WHAT TO DO :: Write out each record below exactly, but not the pictures.
DATASET CONTENT START
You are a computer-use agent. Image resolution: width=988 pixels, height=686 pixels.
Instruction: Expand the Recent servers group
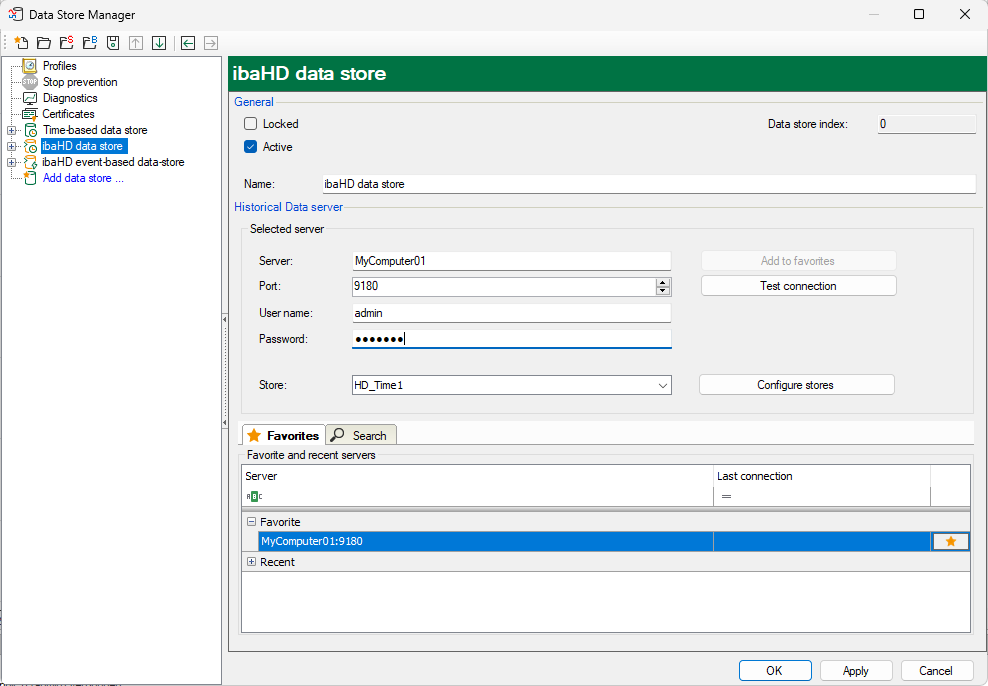pos(251,562)
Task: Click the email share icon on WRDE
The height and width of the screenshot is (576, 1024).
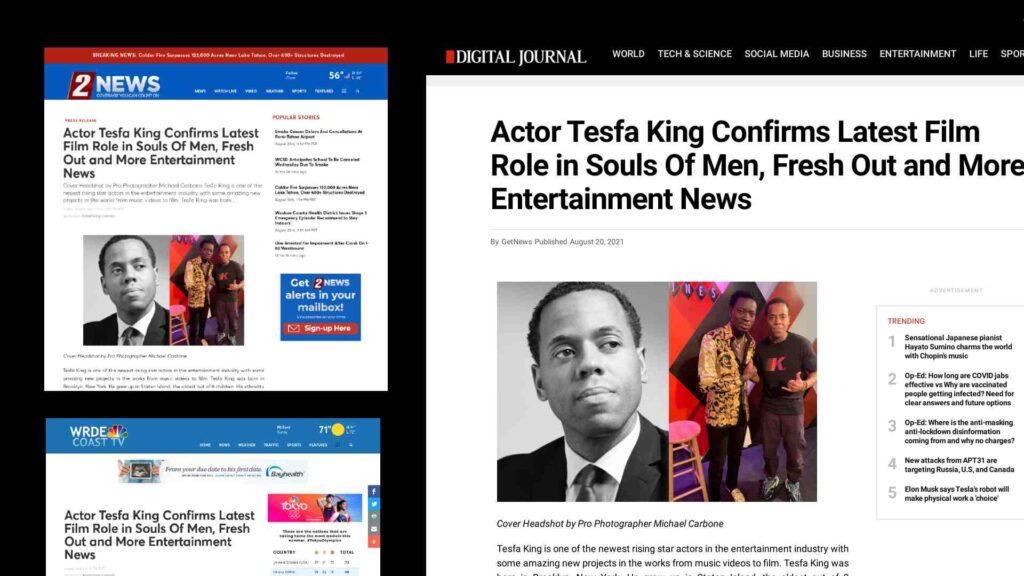Action: click(x=374, y=528)
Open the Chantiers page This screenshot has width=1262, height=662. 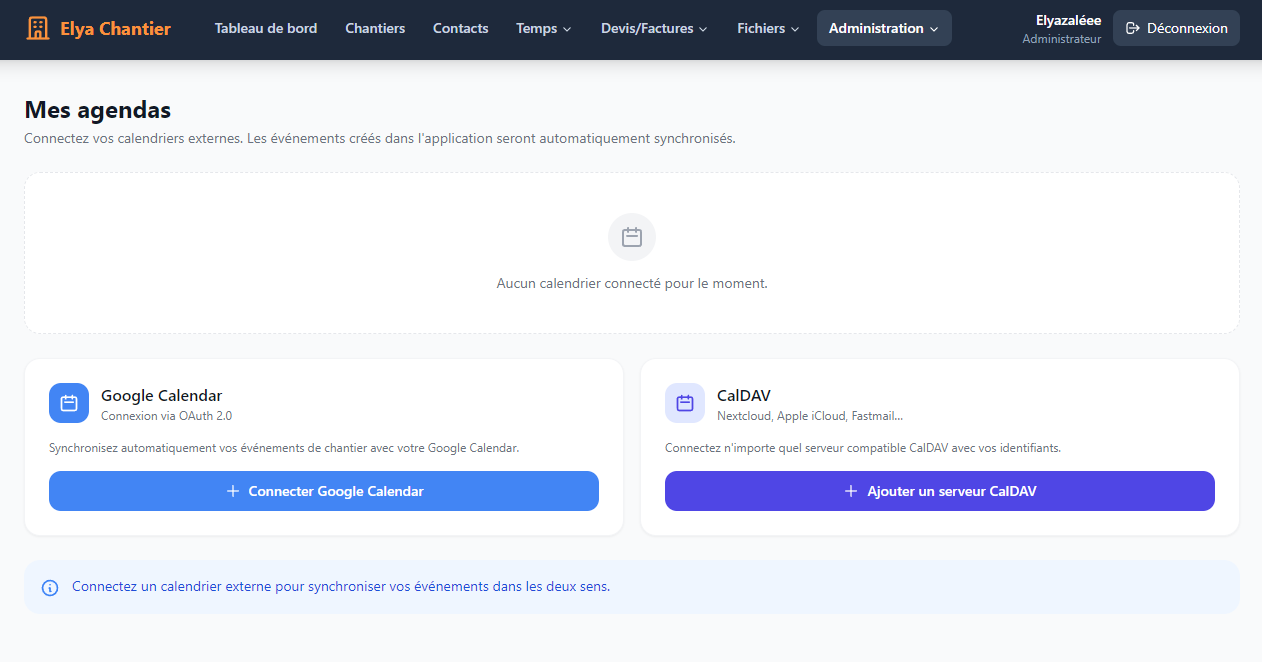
DATASET CONTENT END
WRITTEN REPLY ::
You are a computer-use agent. Image resolution: width=988 pixels, height=686 pixels.
Instruction: Expand the Recent servers group
pos(251,562)
Task: Click the email share icon on WRDE
The height and width of the screenshot is (576, 1024).
Action: click(x=374, y=528)
Open the Chantiers page This screenshot has width=1262, height=662. 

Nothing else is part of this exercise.